▶ [AIM]: Change every "Instruction" in the rows below to "Request" and write the rows out again with nothing else altered.

▶ [INFORMATION SHOWN]:
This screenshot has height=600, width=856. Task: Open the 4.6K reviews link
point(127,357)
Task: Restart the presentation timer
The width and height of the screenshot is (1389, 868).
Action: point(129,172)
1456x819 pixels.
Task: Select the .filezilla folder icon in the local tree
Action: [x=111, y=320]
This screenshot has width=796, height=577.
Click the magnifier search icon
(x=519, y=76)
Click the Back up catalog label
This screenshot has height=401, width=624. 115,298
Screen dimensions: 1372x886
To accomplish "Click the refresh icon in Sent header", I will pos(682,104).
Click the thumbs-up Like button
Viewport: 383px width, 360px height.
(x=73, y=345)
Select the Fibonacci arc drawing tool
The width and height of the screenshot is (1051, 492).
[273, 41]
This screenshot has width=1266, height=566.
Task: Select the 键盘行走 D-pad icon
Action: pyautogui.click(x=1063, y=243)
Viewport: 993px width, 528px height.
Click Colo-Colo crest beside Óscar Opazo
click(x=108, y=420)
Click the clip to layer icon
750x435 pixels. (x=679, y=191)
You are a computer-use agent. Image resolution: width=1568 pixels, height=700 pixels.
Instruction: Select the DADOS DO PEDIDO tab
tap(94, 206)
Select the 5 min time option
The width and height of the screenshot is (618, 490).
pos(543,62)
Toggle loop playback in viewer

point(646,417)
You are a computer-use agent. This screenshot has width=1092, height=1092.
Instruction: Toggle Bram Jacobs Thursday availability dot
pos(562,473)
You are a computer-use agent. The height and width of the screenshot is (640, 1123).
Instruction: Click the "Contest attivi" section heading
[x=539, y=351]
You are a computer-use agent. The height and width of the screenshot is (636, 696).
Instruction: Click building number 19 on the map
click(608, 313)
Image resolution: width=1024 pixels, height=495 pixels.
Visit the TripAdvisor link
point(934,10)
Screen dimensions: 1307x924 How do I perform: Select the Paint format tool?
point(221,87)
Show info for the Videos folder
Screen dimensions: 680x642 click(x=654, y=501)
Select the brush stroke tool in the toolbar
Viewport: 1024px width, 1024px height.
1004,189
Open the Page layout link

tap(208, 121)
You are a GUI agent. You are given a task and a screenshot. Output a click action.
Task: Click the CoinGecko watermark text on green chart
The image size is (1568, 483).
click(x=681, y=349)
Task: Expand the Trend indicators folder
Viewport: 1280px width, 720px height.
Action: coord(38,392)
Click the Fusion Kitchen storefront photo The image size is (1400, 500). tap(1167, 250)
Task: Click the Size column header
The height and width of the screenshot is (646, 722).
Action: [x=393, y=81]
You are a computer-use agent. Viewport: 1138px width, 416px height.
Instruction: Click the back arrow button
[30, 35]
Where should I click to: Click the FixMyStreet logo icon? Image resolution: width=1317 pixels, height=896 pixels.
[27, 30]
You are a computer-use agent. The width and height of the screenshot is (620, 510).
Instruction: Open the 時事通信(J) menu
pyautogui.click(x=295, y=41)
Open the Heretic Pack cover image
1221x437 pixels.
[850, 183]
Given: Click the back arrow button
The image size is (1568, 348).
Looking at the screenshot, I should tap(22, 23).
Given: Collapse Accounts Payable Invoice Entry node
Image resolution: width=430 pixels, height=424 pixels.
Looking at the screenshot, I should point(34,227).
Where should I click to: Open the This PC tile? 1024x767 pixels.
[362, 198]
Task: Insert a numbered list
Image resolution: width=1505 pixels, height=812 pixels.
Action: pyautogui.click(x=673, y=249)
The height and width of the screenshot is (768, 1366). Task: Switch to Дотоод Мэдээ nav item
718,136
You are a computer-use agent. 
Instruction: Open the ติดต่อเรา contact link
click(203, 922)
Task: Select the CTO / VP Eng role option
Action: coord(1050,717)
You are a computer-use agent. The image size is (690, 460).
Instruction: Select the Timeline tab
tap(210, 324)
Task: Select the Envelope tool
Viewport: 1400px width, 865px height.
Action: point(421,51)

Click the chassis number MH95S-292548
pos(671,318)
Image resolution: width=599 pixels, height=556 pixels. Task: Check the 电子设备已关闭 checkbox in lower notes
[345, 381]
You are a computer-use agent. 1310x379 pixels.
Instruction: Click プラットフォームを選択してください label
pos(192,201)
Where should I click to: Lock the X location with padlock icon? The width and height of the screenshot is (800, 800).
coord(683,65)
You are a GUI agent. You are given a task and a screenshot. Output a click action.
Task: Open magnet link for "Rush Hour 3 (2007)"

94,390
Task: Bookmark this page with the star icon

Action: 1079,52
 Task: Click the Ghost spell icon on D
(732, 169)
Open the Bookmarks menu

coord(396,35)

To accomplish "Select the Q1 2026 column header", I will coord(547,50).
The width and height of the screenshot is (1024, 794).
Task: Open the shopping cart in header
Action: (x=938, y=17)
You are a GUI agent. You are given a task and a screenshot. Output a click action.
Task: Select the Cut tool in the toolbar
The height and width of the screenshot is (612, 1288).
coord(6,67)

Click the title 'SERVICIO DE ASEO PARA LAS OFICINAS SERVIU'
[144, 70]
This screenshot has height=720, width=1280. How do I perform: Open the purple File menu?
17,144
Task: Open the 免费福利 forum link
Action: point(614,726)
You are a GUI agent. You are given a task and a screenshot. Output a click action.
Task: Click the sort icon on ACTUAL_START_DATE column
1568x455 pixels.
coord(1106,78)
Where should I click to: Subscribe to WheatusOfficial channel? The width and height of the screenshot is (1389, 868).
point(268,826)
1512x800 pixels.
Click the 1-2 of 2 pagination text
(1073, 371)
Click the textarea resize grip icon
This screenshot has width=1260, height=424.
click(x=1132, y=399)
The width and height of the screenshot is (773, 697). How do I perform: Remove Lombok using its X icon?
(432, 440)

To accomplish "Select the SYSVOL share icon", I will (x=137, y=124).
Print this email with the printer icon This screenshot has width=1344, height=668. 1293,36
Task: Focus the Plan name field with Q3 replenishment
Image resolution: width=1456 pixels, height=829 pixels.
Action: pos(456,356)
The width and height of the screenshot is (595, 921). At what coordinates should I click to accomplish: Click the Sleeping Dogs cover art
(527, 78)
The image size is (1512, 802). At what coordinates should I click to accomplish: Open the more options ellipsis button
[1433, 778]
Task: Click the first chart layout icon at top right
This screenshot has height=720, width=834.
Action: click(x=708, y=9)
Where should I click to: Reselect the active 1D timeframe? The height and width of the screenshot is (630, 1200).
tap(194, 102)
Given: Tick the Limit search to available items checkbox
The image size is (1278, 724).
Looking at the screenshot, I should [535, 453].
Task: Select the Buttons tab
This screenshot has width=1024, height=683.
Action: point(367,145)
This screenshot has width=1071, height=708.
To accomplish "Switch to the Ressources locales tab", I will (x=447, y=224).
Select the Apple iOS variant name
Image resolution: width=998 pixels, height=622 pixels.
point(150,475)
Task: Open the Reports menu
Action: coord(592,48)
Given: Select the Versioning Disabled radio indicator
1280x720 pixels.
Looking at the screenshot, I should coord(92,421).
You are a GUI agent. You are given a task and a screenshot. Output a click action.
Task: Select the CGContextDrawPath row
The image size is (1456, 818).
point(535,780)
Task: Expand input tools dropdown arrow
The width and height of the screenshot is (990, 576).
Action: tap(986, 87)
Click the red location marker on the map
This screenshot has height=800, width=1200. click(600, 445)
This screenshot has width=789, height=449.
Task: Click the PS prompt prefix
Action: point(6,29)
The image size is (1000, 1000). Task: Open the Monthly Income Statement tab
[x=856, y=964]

▶ [EXERCISE OUTPUT]:
This screenshot has height=600, width=856. Task: Open the 4.6K reviews link
point(127,357)
Task: Restart the presentation timer
The width and height of the screenshot is (1389, 868).
Action: point(129,172)
1456x819 pixels.
Task: Select the .filezilla folder icon in the local tree
Action: [x=111, y=320]
This screenshot has width=796, height=577.
Click the magnifier search icon
(x=519, y=76)
Click the Back up catalog label
This screenshot has height=401, width=624. 115,298
Screen dimensions: 1372x886
To accomplish "Click the refresh icon in Sent header", I will pos(682,104).
Click the thumbs-up Like button
Viewport: 383px width, 360px height.
(x=73, y=345)
Select the Fibonacci arc drawing tool
The width and height of the screenshot is (1051, 492).
[273, 41]
This screenshot has width=1266, height=566.
Task: Select the 键盘行走 D-pad icon
Action: pyautogui.click(x=1063, y=243)
Viewport: 993px width, 528px height.
Click Colo-Colo crest beside Óscar Opazo
click(x=108, y=420)
Click the clip to layer icon
750x435 pixels. (x=679, y=191)
You are a computer-use agent. Image resolution: width=1568 pixels, height=700 pixels.
Request: Select the DADOS DO PEDIDO tab
tap(94, 206)
Select the 5 min time option
The width and height of the screenshot is (618, 490).
pos(543,62)
Toggle loop playback in viewer

point(646,417)
You are a computer-use agent. This screenshot has width=1092, height=1092.
Request: Toggle Bram Jacobs Thursday availability dot
pos(562,473)
You are a computer-use agent. The height and width of the screenshot is (640, 1123).
Request: Click the "Contest attivi" section heading
[x=539, y=351]
You are a computer-use agent. The height and width of the screenshot is (636, 696).
Request: Click building number 19 on the map
click(608, 313)
Image resolution: width=1024 pixels, height=495 pixels.
Visit the TripAdvisor link
point(934,10)
Screen dimensions: 1307x924 How do I perform: Select the Paint format tool?
point(221,87)
Show info for the Videos folder
Screen dimensions: 680x642 click(x=654, y=501)
Select the brush stroke tool in the toolbar
Viewport: 1024px width, 1024px height.
1004,189
Open the Page layout link

tap(208, 121)
You are a GUI agent. You are given a task and a screenshot. Output a click action.
Task: Click the CoinGecko watermark text on green chart
The image size is (1568, 483).
click(x=681, y=349)
Task: Expand the Trend indicators folder
Viewport: 1280px width, 720px height.
Action: coord(38,392)
Click the Fusion Kitchen storefront photo The image size is (1400, 500). tap(1167, 250)
Task: Click the Size column header
The height and width of the screenshot is (646, 722).
Action: [x=393, y=81]
You are a computer-use agent. Viewport: 1138px width, 416px height.
Request: Click the back arrow button
[30, 35]
Where should I click to: Click the FixMyStreet logo icon? Image resolution: width=1317 pixels, height=896 pixels.
[27, 30]
You are a computer-use agent. The width and height of the screenshot is (620, 510).
Request: Open the 時事通信(J) menu
pyautogui.click(x=295, y=41)
Open the Heretic Pack cover image
1221x437 pixels.
[850, 183]
Given: Click the back arrow button
The image size is (1568, 348).
Looking at the screenshot, I should tap(22, 23).
Given: Collapse Accounts Payable Invoice Entry node
Image resolution: width=430 pixels, height=424 pixels.
Looking at the screenshot, I should point(34,227).
Where should I click to: Open the This PC tile? 1024x767 pixels.
[362, 198]
Task: Insert a numbered list
Image resolution: width=1505 pixels, height=812 pixels.
Action: pyautogui.click(x=673, y=249)
The height and width of the screenshot is (768, 1366). Task: Switch to Дотоод Мэдээ nav item
718,136
You are a computer-use agent. 
Request: Open the ติดต่อเรา contact link
click(203, 922)
Task: Select the CTO / VP Eng role option
Action: coord(1050,717)
You are a computer-use agent. The image size is (690, 460).
Request: Select the Timeline tab
tap(210, 324)
Task: Select the Envelope tool
Viewport: 1400px width, 865px height.
Action: point(421,51)

Click the chassis number MH95S-292548
pos(671,318)
Image resolution: width=599 pixels, height=556 pixels. Task: Check the 电子设备已关闭 checkbox in lower notes
[345, 381]
You are a computer-use agent. 1310x379 pixels.
Request: Click プラットフォームを選択してください label
pos(192,201)
Where should I click to: Lock the X location with padlock icon? The width and height of the screenshot is (800, 800).
coord(683,65)
You are a GUI agent. You are given a task and a screenshot. Output a click action.
Task: Open magnet link for "Rush Hour 3 (2007)"

94,390
Task: Bookmark this page with the star icon

Action: 1079,52
 Task: Click the Ghost spell icon on D
(732, 169)
Open the Bookmarks menu

coord(396,35)

To accomplish "Select the Q1 2026 column header", I will coord(547,50).
The width and height of the screenshot is (1024, 794).
Task: Open the shopping cart in header
Action: (x=938, y=17)
You are a GUI agent. You are given a task and a screenshot. Output a click action.
Task: Select the Cut tool in the toolbar
The height and width of the screenshot is (612, 1288).
coord(6,67)

Click the title 'SERVICIO DE ASEO PARA LAS OFICINAS SERVIU'
[144, 70]
This screenshot has height=720, width=1280. How do I perform: Open the purple File menu?
17,144
Task: Open the 免费福利 forum link
Action: point(614,726)
You are a GUI agent. You are given a task and a screenshot. Output a click action.
Task: Click the sort icon on ACTUAL_START_DATE column
1568x455 pixels.
coord(1106,78)
Where should I click to: Subscribe to WheatusOfficial channel? The width and height of the screenshot is (1389, 868).
point(268,826)
1512x800 pixels.
Click the 1-2 of 2 pagination text
(1073, 371)
Click the textarea resize grip icon
This screenshot has width=1260, height=424.
click(x=1132, y=399)
The width and height of the screenshot is (773, 697). How do I perform: Remove Lombok using its X icon?
(432, 440)

To accomplish "Select the SYSVOL share icon", I will (x=137, y=124).
Print this email with the printer icon This screenshot has width=1344, height=668. 1293,36
Task: Focus the Plan name field with Q3 replenishment
Image resolution: width=1456 pixels, height=829 pixels.
Action: pos(456,356)
The width and height of the screenshot is (595, 921). At what coordinates should I click to accomplish: Click the Sleeping Dogs cover art
(527, 78)
The image size is (1512, 802). At what coordinates should I click to accomplish: Open the more options ellipsis button
[1433, 778]
Task: Click the first chart layout icon at top right
This screenshot has height=720, width=834.
Action: click(x=708, y=9)
Where should I click to: Reselect the active 1D timeframe? The height and width of the screenshot is (630, 1200).
tap(194, 102)
Given: Tick the Limit search to available items checkbox
The image size is (1278, 724).
Looking at the screenshot, I should [535, 453].
Task: Select the Buttons tab
This screenshot has width=1024, height=683.
Action: point(367,145)
This screenshot has width=1071, height=708.
To accomplish "Switch to the Ressources locales tab", I will (x=447, y=224).
Select the Apple iOS variant name
Image resolution: width=998 pixels, height=622 pixels.
point(150,475)
Task: Open the Reports menu
Action: coord(592,48)
Given: Select the Versioning Disabled radio indicator
1280x720 pixels.
Looking at the screenshot, I should coord(92,421).
You are a GUI agent. You are given a task and a screenshot. Output a click action.
Task: Select the CGContextDrawPath row
The image size is (1456, 818).
point(535,780)
Task: Expand input tools dropdown arrow
The width and height of the screenshot is (990, 576).
Action: tap(986, 87)
Click the red location marker on the map
This screenshot has height=800, width=1200. click(600, 445)
This screenshot has width=789, height=449.
Task: Click the PS prompt prefix
Action: point(6,29)
The image size is (1000, 1000). Task: Open the Monthly Income Statement tab
[x=856, y=964]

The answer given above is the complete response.